The agency has instituted several reforms in recent years that would make it less likely for similar investigations to fall through the cracks, Kersten said.

“There are just a lot more guardrails in the way all of our cases are assigned, supervised and move through the system now than we had then,” Kersten said. “There was almost none of that at that time.”

In April 2023, the inspector general’s office asked Kersten, COPA’s chief administrator, to reopen the case and take “any necessary and available steps to address the false statement allegations with which Cmdr. Evans was served ... but apparently was never interviewed.”

Kersten responded two months later, saying the Police Board would likely dismiss the allegations because so much time had passed.
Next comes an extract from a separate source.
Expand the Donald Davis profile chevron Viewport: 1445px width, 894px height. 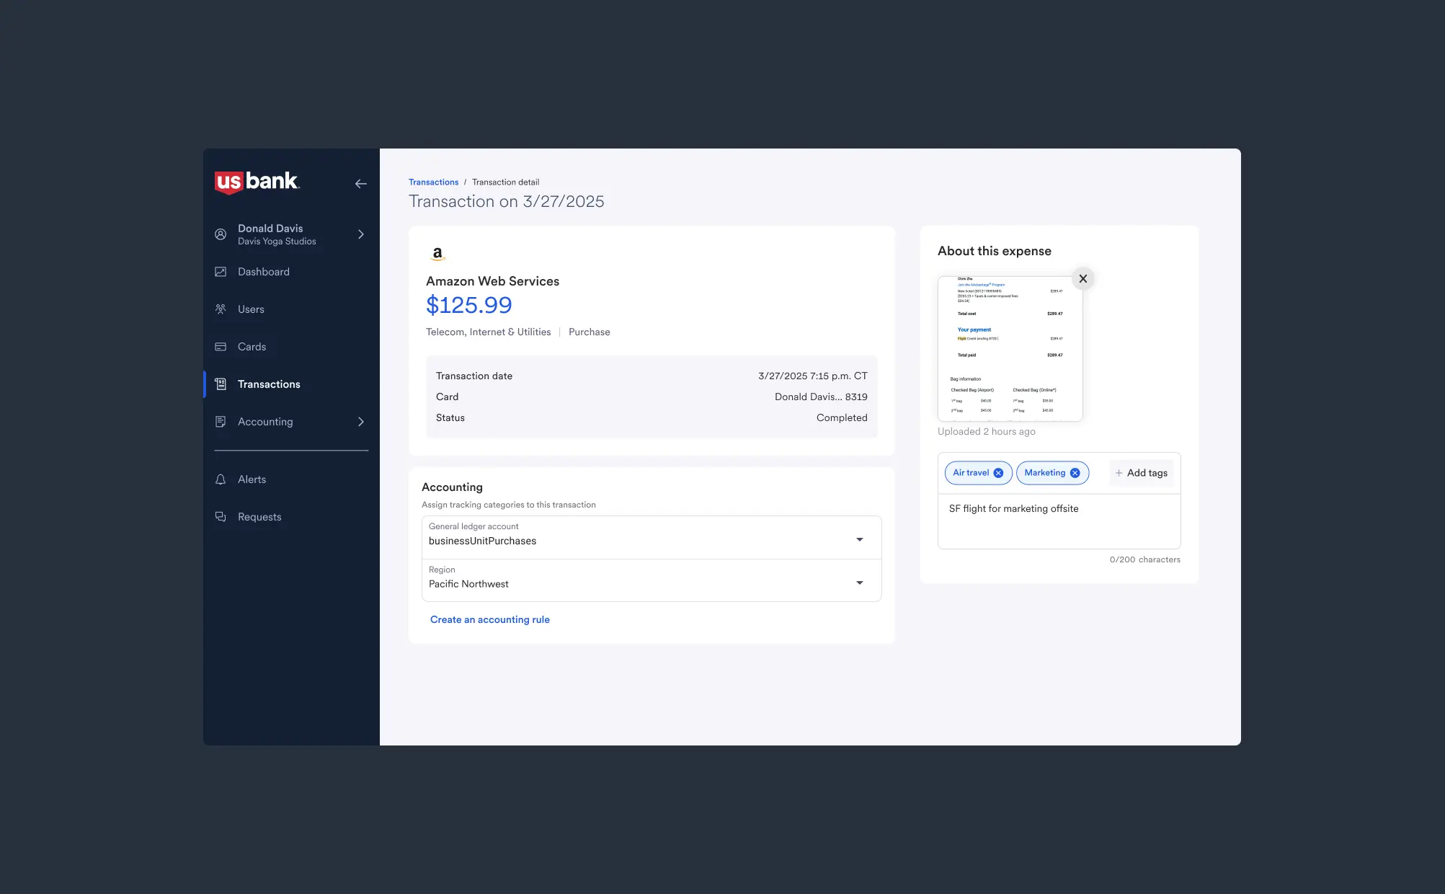pyautogui.click(x=361, y=234)
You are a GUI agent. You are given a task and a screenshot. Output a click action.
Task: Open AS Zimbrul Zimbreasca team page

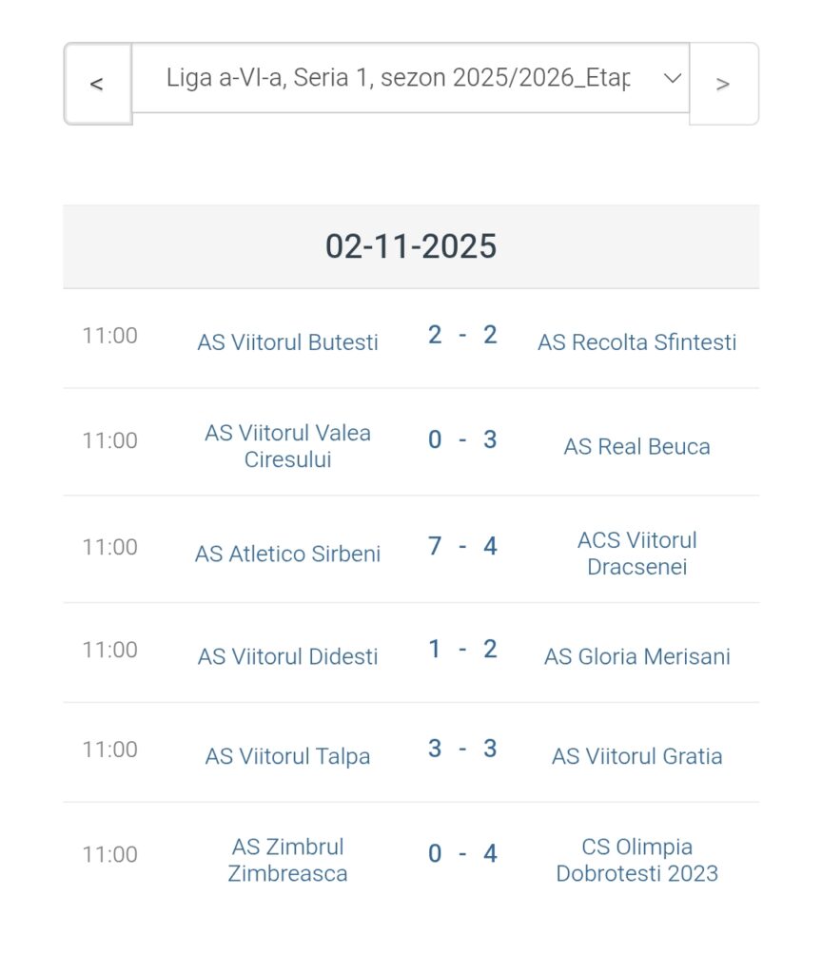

She also stated that interviewing Evans would be difficult because it would depend on his ability to recall the rationale behind the level of force he used more a decade earlier.

“COPA has reviewed the information in (the inspector general’s letter) as well as the case file and has determined that reopening a twelve-year-old case with a limited chance of success would not be an efficient use of COPA’s limited resources,” Kersten wrote.

The response does not sit well with Witzburg, whose office has an oversight role with COPA and several other city agencies.

“The most troubling thing that happened here, from my perspective, is that this failure to pursue these alleged lies was brought to COPA’s attention and they declined to address because they don’t think it’s worth their time,” she said.

The Chicago Police Department served Evans with a 30-day suspension in November 2022 for allegedly breaking the woman’s nose more than a decade earlier, records show. Evans filed a grievance, putting punishment on hold until his appeal is complete.